Persahabatan keduanya bermula sejak kecil saat tinggal bertetangga di sebuah desa di Kecamatan Panti, Sumatera Barat. Kebersamaan yang terjalin sejak remaja membuat mereka tumbuh layaknya saudara sendiri.
Seiring waktu, kehidupan membawa mereka menempuh jalan berbeda. Keluarga Idawati pindah ke Medan, Sumatera Utara, sementara Fitriani tetap menetap di kampung halaman. Meski dipisahkan jarak dan kesibukan, hubungan keduanya tetap terjaga dengan baik.
Puluhan tahun berlalu hingga takdir mempertemukan kembali keluarga mereka melalui sebuah peristiwa yang tak pernah dibayangkan sebelumnya. Anak-anak mereka saling menemukan pasangan hidup dan memutuskan melangkah ke jenjang pernikahan.
Suasana haru menyelimuti prosesi akad dan resepsi. Idawati dan Fitriani tampak berpelukan sambil menahan air mata kebahagiaan, menyaksikan perjalanan panjang persahabatan mereka berujung pada ikatan keluarga.
"Saya tidak pernah menyangka perjalanan persahabatan kami akan sampai pada titik ini. Dulu kami hanya teman masa kecil yang tumbuh bersama di kampung. Kehidupan membuat kami berpisah karena saya pindah ke Medan mengikuti orang tua. Namun ternyata Allah telah menyiapkan rencana yang begitu indah," ujar Idawati.
Menurutnya, perpisahan yang pernah terjadi bukanlah akhir dari persahabatan mereka, melainkan bagian dari perjalanan yang akhirnya mempererat hubungan keduanya.
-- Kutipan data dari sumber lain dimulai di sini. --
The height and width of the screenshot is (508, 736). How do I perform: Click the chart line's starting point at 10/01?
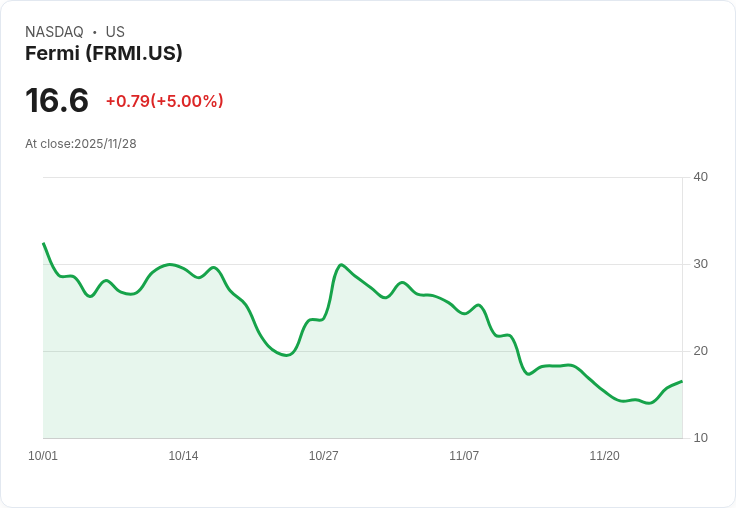pos(44,243)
"Kami bersyukur atas segala ketentuan Allah. Dari sahabat menjadi keluarga, dari teman masa kecil kini menjadi besan. Ini adalah kebahagiaan yang tidak pernah kami bayangkan sebelumnya," lanjutnya.
Kisah Idawati dan Fitriani menjadi pengingat bahwa persahabatan sejati tidak diukur dari seberapa sering bertemu, melainkan dari ketulusan yang terus terjaga meski dipisahkan jarak dan waktu.
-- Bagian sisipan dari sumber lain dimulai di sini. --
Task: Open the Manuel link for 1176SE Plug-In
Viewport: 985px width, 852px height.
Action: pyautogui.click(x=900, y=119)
Di tengah kehidupan yang terus berubah, cerita ini menghadirkan pesan sederhana namun mendalam: hubungan yang dirawat dengan keikhlasan akan selalu menemukan jalannya sendiri. Dari teman bermain di masa kecil, melewati berbagai fase kehidupan, hingga akhirnya dipersatukan kembali dalam ikatan keluarga.
Sebuah kisah hangat tentang persahabatan, kesetiaan, dan takdir yang bekerja dengan cara terbaiknya.